# Reading passage
*** Block opens ***
A single pine moth usually eats about 30 pine needles every day. A 10-year-old pine can be eaten bare by 100 pine moths in 15 days.

Their poison bristles protect them from many birds and they are resistant to many pesticides.

But the magpie is its natural predator. According to Sun, an azure-winged magpie can eat 15,000 pine moths each year, thus protecting one mu (667 square meters) of pine forest.

But getting started was difficult.

The park set aside Bird Island, a 20,000-square-meter enclave, for the eco-project, introducing magpies and replacing all pesticides with expensive biopesticides.

There were the obvious problems, like birds flying away instead of staying put and catching insects.

"Keeping birds in the park while setting them free to catch insects was a big problem," says Sun.

They didn't have much to go on in their bird pest-control project.

There were successful cases off using azure-winged magpies in Rizhao City, Shandong Province, and at Dr Sun Yat-sen's tomb in Nanjing, Jiangsu Province.

But there was little written down for the park's reference.

"We only learned about some vague taming methods from stories of the early successful cases, then adapted them to our own situation," says Sun.

When the project began in 2002, the birds were raised in a huge cage on the Bird Island, but that changed after the terrible winter of 2003 when extremely cold temperatures caused respiratory infections in the birds. Only 60 of the initial 118 survived. That was the end of the cage.

"A bird expert told us that cage-raised birds are usually weak and vulnerable to environmental changes and suggested we let them free in the park," says Sun.

So, they were free as a bird, and some of them took off but most stayed around and were called back for feeding with a whistle. There were very few casualties.

To protect the birds from visitors and disruption, the bridge connecting the Bird Island to the main park was removed.

That was after the birds caught their own food.

The Bird Island is now a magpie haven but they can soar and feed throughout the 1.4 million-square-meter park.

"I often see azure-winged magpies flying or hopping about on the grass when I patrol the park in my electric cart," says Sun. "They move about and aren't afraid of humans."

Other birds are nesting in Century Park.

Five species have settled there since the magpies were introduced and Sun expects more visitors since the Yangtze River region is a stopover in migration from Siberia to Australia. Beneficial birds

Azure-winged magpies

Around 13,000 hectares of forest in Rizhao City, Shandong Province, were damaged by pine moths in the 1970s.
*** Block closes ***
# Recorded information
*** Block opens ***
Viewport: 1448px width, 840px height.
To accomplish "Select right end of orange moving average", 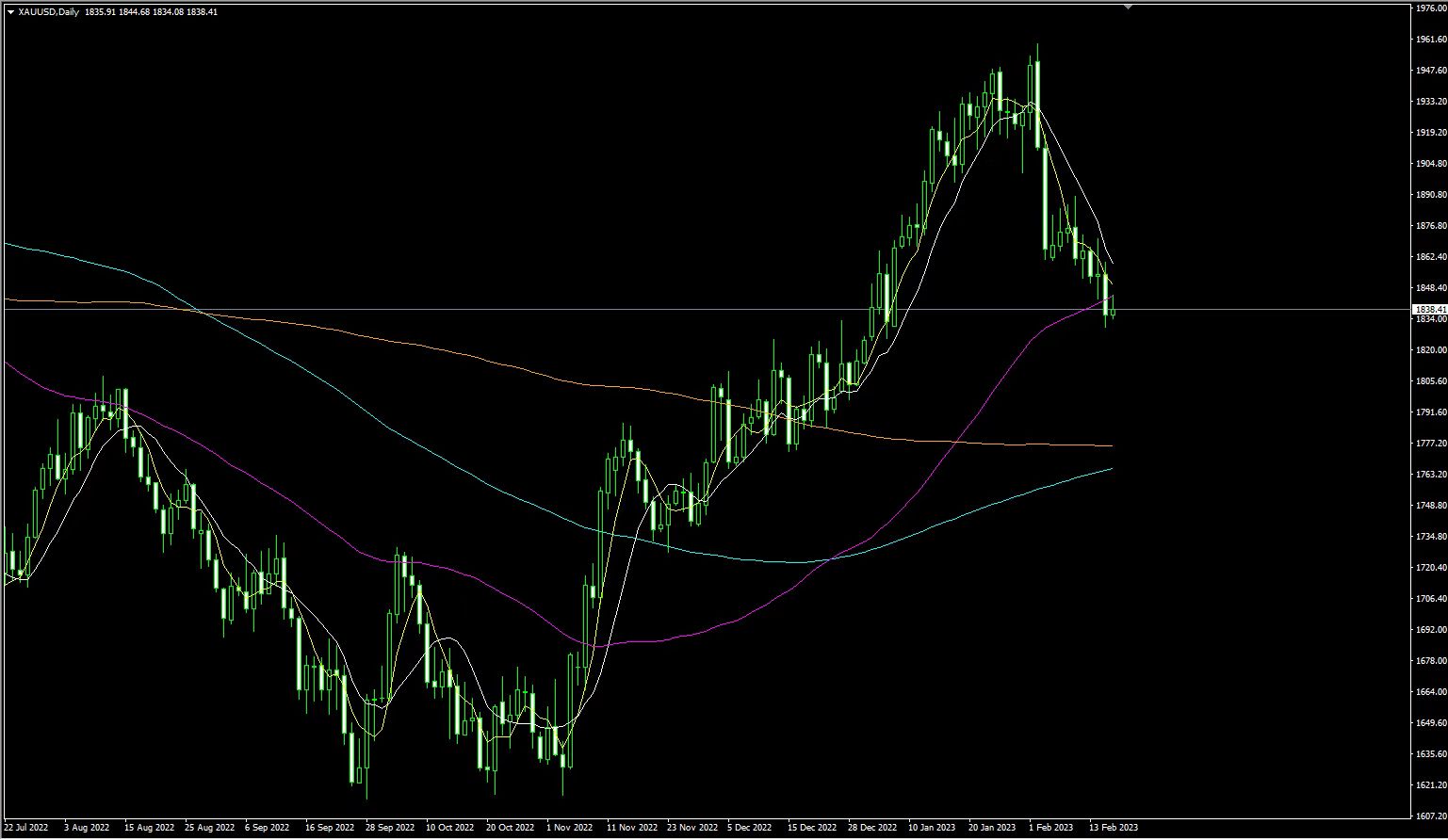I will click(x=1111, y=445).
*** Block closes ***
# To do
1 - According to the passage on azure-winged magpies, how many of the initial 118 birds survived the winter of 2003?
2 - Rewrite the passage on azure-winged magpies from "A single pine" to "of pine forest.", replacing "natural predator" with "natural enemy".

# Results in order
1 - 60

2 -
A single pine moth usually eats about 30 pine needles every day. A 10-year-old pine can be eaten bare by 100 pine moths in 15 days.

Their poison bristles protect them from many birds and they are resistant to many pesticides.

But the magpie is its natural enemy. According to Sun, an azure-winged magpie can eat 15,000 pine moths each year, thus protecting one mu (667 square meters) of pine forest.